Strategies to Maximize Retirement Savings
HCEs can use a Mega Backdoor Roth IRA, which allows HCEs to contribute significantly more to a Roth IRA than the traditional annual limit permits. This strategy involves making after-tax contributions to a 401(k), then converting those funds into a Roth account. When implemented correctly, it enables potentially tax-free growth on large contributions, far beyond what a typical Roth IRA would allow.
Another approach involves after-tax contributions within a 401(k). Not to be confused with Roth contributions, these after-tax contributions can often be rolled over into a Roth IRA. For those with access, deferred compensation plans are also worth exploring. These allow HCEs to set aside a portion of their income to be taxed in retirement, when they may be in a lower tax bracket, offering potential long-term tax savings.
Finally, HCEs should not overlook Health Savings Accounts (HSAs) as a retirement planning tool. HSAs offer triple tax benefits: contributions are tax-deductible, growth is tax-free, and withdrawals are tax-free when used for qualified medical expenses. Because healthcare is a major retirement expense, funding an HSA to the maximum each year can prove just as valuable as a 401(k) in the long run.
What Does HCE Mean?
Highly compensated employees (HCEs) are employees who are earning more than $160,000 in 2025, or who own more than 5% of a business. Employers can also name the top 20% of earners in the firm as HCEs, as long as they’re also making over $160,000 for 2025. (In 2024, HCEs had to earn at least $155,000 per year.)
Are There Income Limits on 401(k) Plans?
The salary deferral limit—how much an employee can contribute to a 401(k) per year—is unaffected by income.
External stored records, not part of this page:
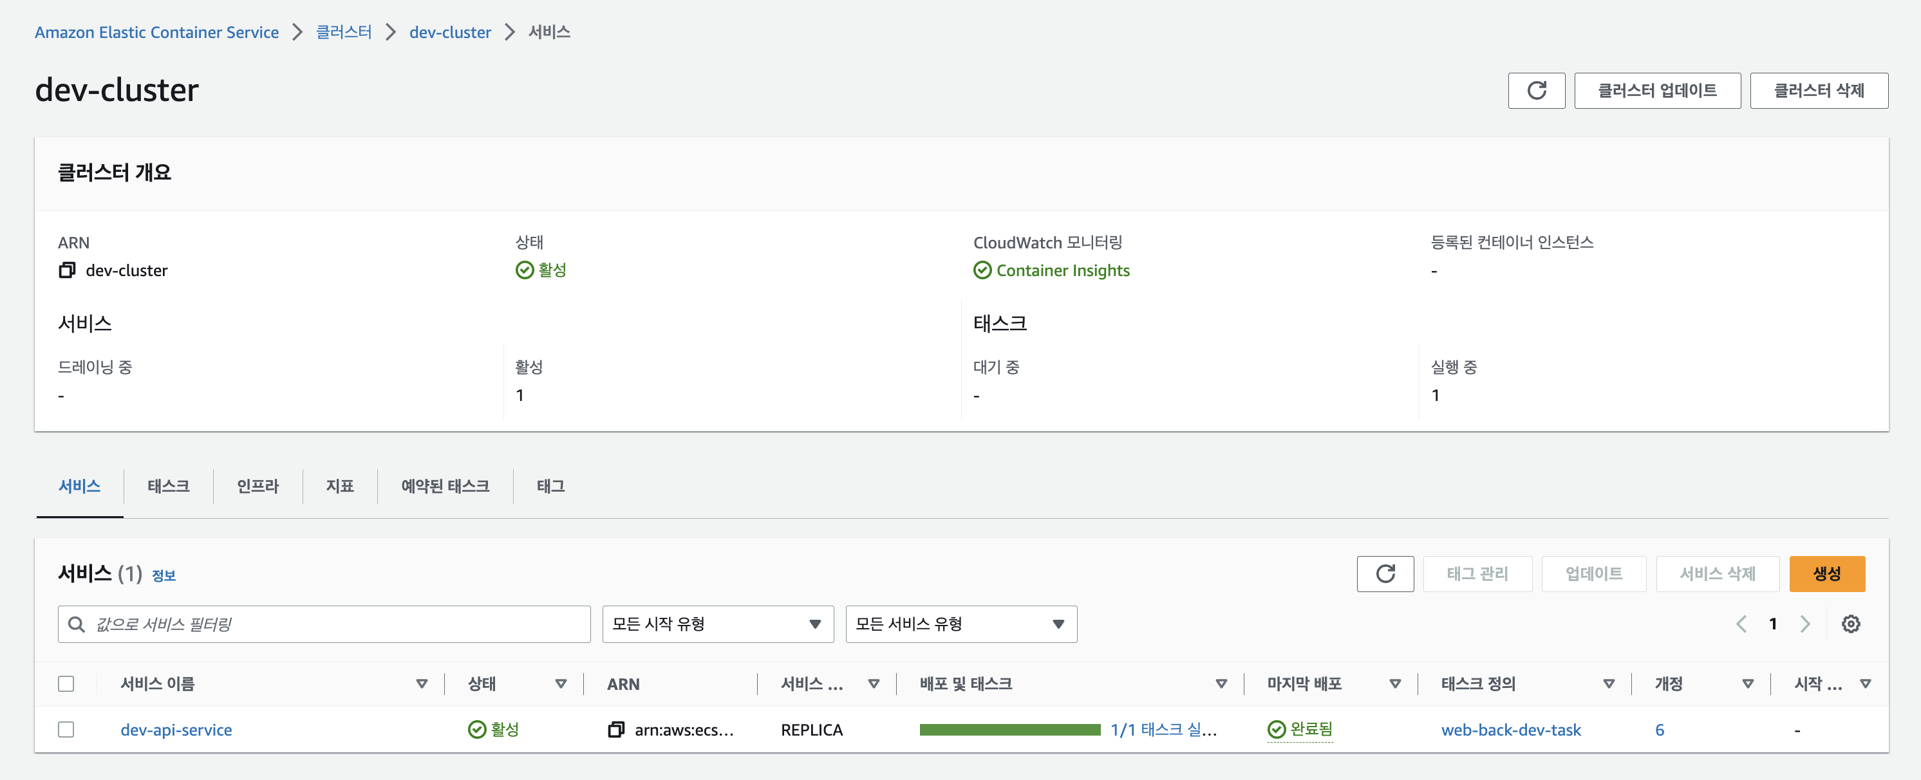Click the green deployment progress bar
1921x780 pixels.
click(x=1009, y=729)
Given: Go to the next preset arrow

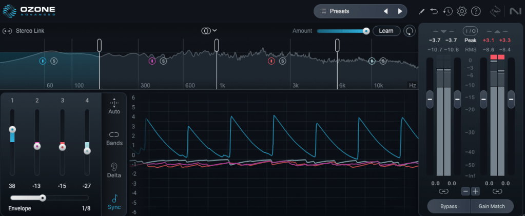Looking at the screenshot, I should [400, 11].
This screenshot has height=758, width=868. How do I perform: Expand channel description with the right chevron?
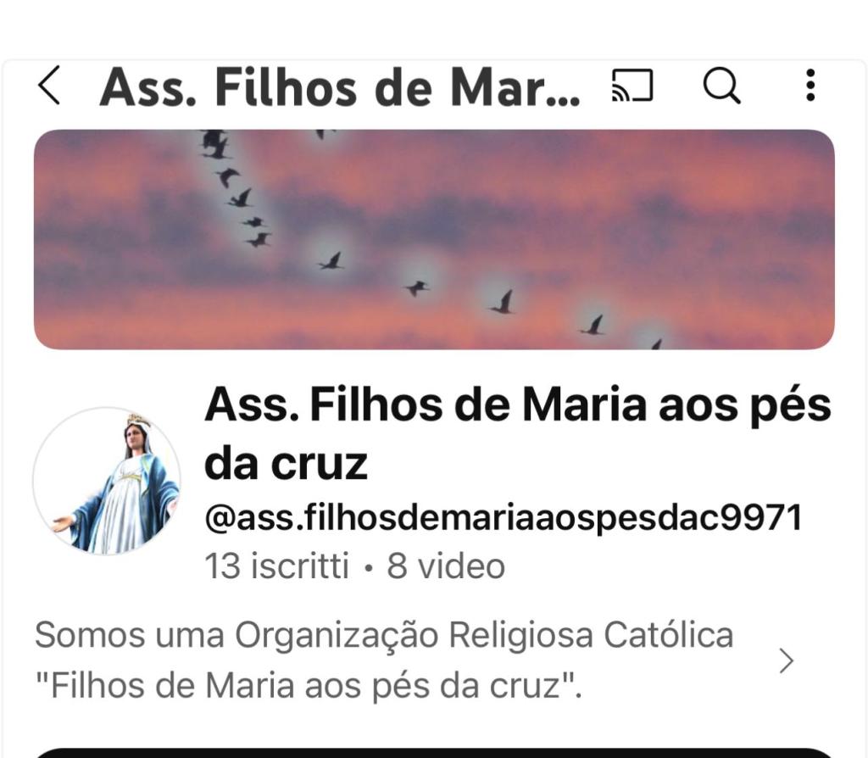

However, the IRS limits the amount of income on which an employer can offer a matching contribution. For 2025, it’s $350,000; in 2024, it was $345,000. There is also an absolute limit, which is the total of all contributions to a 401(k) plan. For 2025, it’s $70,000 if you are under 50 years old; in 2024, it was $69,000.) If you’re 50 years old or older, it’s $79,000; in 2024, it was $76,500. And it can’t exceed the amount of your salary.
Are There Age Limits on 401(k) Plans?
Your 401(k) contributions can be affected by age. If you are 50 or older, you can make an extra contribution—a catch-up contribution—to your 401(k) account for a total of $7,500 per year. This raises the absolute contribution limit to $79,000.
The Bottom Line
Several income limits apply to 401(k) plans, including limits that mainly apply to highly compensated employees, also known as HCEs. HCEs are employees who earned more than $160,000 in 2025, or who own more than 5% of a business.
The IRS limits the amount of income on which an employer can offer a matching contribution to $350,000 in 2025. There is also an absolute limit of $79,000 on the total of all contributions to a 401(k) plan if you’re over 50. If you’re under 50, it’s $70,000. These limits only apply to a small percentage of employees.